14 April 2024

Religious authority and the Iran strike on Israel

Ancient Persia was a powerful empire of its time, stretching from Macedonia and Libya all the way to the borders of India. In contrast, modern-day Iran is a backward theocracy led by religious fanatics, where the people - especially women - are subjected to the yoke of medieval religion.

In recent years, the country has witnessed an incomprehensible drama by Western standards, where women have refused to comply with the demands of the morality police, despite being raped, tortured, and killed in large numbers.

Undoubtedly, all of this has affected every Iranian in one way or another, polarizing society. For example, many Iranian opposition figures in exile have stated that the recent airstrikes by the ayatollahs on Israel do not have the support of the entire nation, even though they were in response to an Israeli operation in Syria that resulted in the deaths of three Iranian generals.

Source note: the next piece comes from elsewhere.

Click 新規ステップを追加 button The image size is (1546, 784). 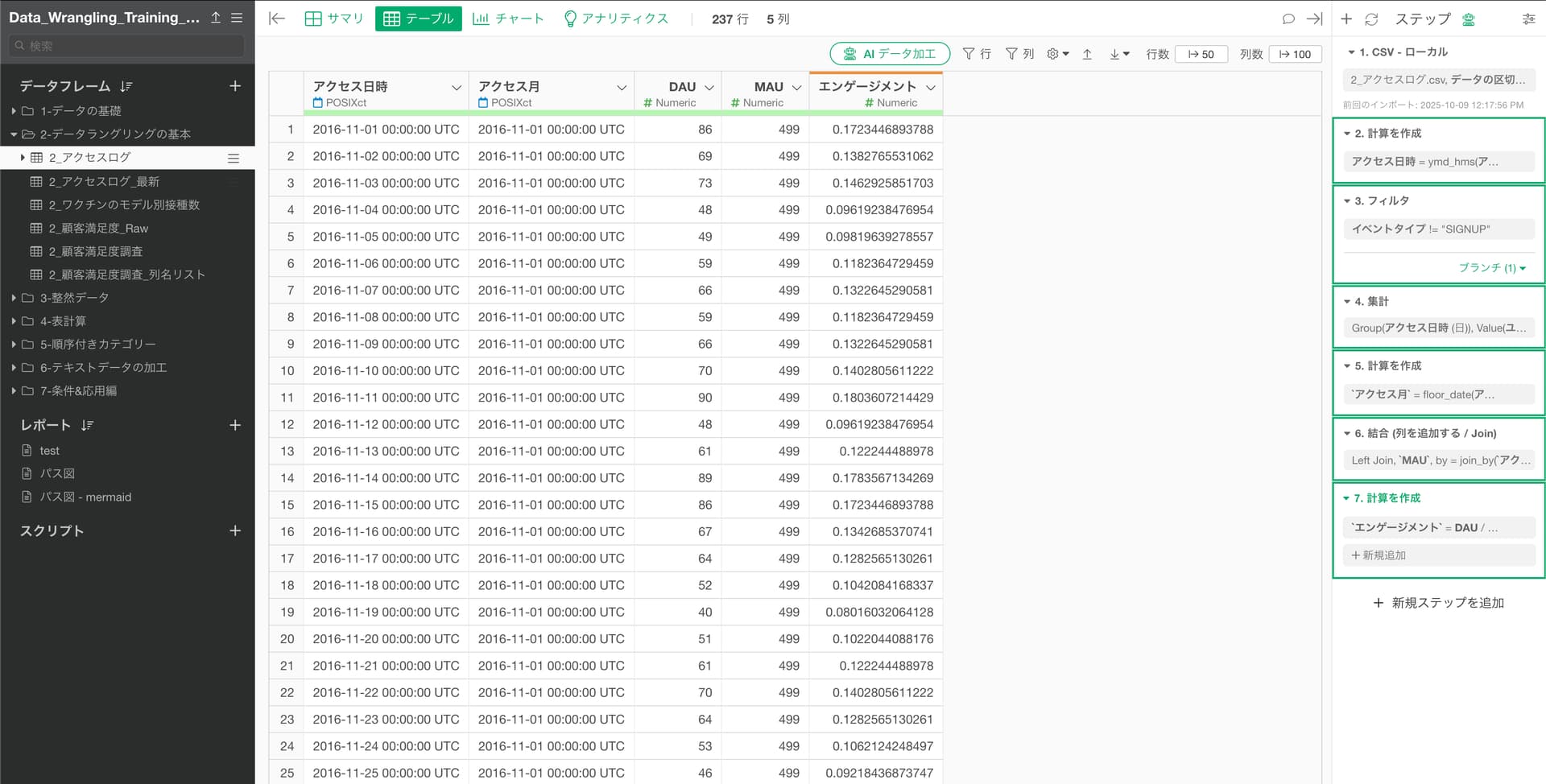point(1438,603)
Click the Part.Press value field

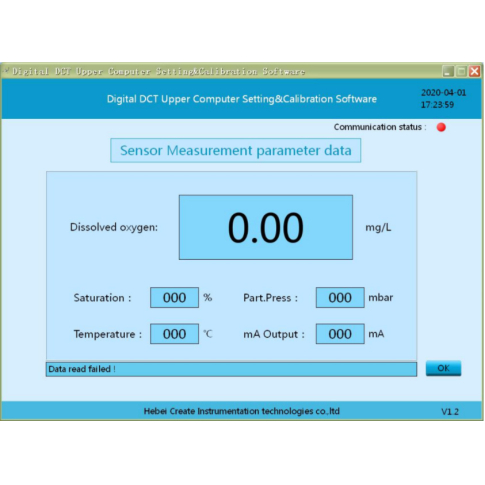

The Iranian strike itself had little military impact, as Israel's air defense successfully intercepted the hundreds of drones and ballistic missiles sent by Iranian and Yemeni Houthi forces. Reports do not mention any casualties from the strike, but they do note that some people were wounded - including one child victim.

It remains to be seen how Israel will respond to Iran's attack. At this stage, the only certainty is that the consequences are significantly more serious for the Persians than what was seen in Israel last night.

All of this could have been predicted well before Iran's attack. And so, it begs the question: why was the attack launched last night, even though the outcome was known to be dismal for the aggressor?

One possible explanation could be that, as a result of the violence faced by women, an increasingly large portion of Iran's population is fed up with the clerical regime. Consequently, the country's religious authorities have decided to exploit Israel's strike in Syria to foster national unity and sweep the discontent raised by human rights issues under the rug.

Using military action to overcome political difficulties is an old and tested method. The most famous example is, of course, Margaret Thatcher's initiation of the Falklands War, which boosted her political approval rating from 25 percent at the start of the war to 59 percent within a couple of months.

And let's not forget the unity of the Finns who had just fought a civil war only two decades earlier when the Winter War began with the Soviet Union's attack. Nor the Ukrainians coming together to resist the Russians after they violated the young state's independence.

If indeed the strengthening of leaders´ domestic political position is behind Iran's attack, it is a bold gamble. Even though the people will undoubtedly rally behind their leaders after Israel retaliates, the mullahs will find themselves in a precarious position after a losing war when searching for those responsible for the defeat.

And that - in the best-case scenario - may even lead to a revolution, resulting in Iran's transition from a theocratic regime to secular power. And Iranian female students may look quite different from what they do now.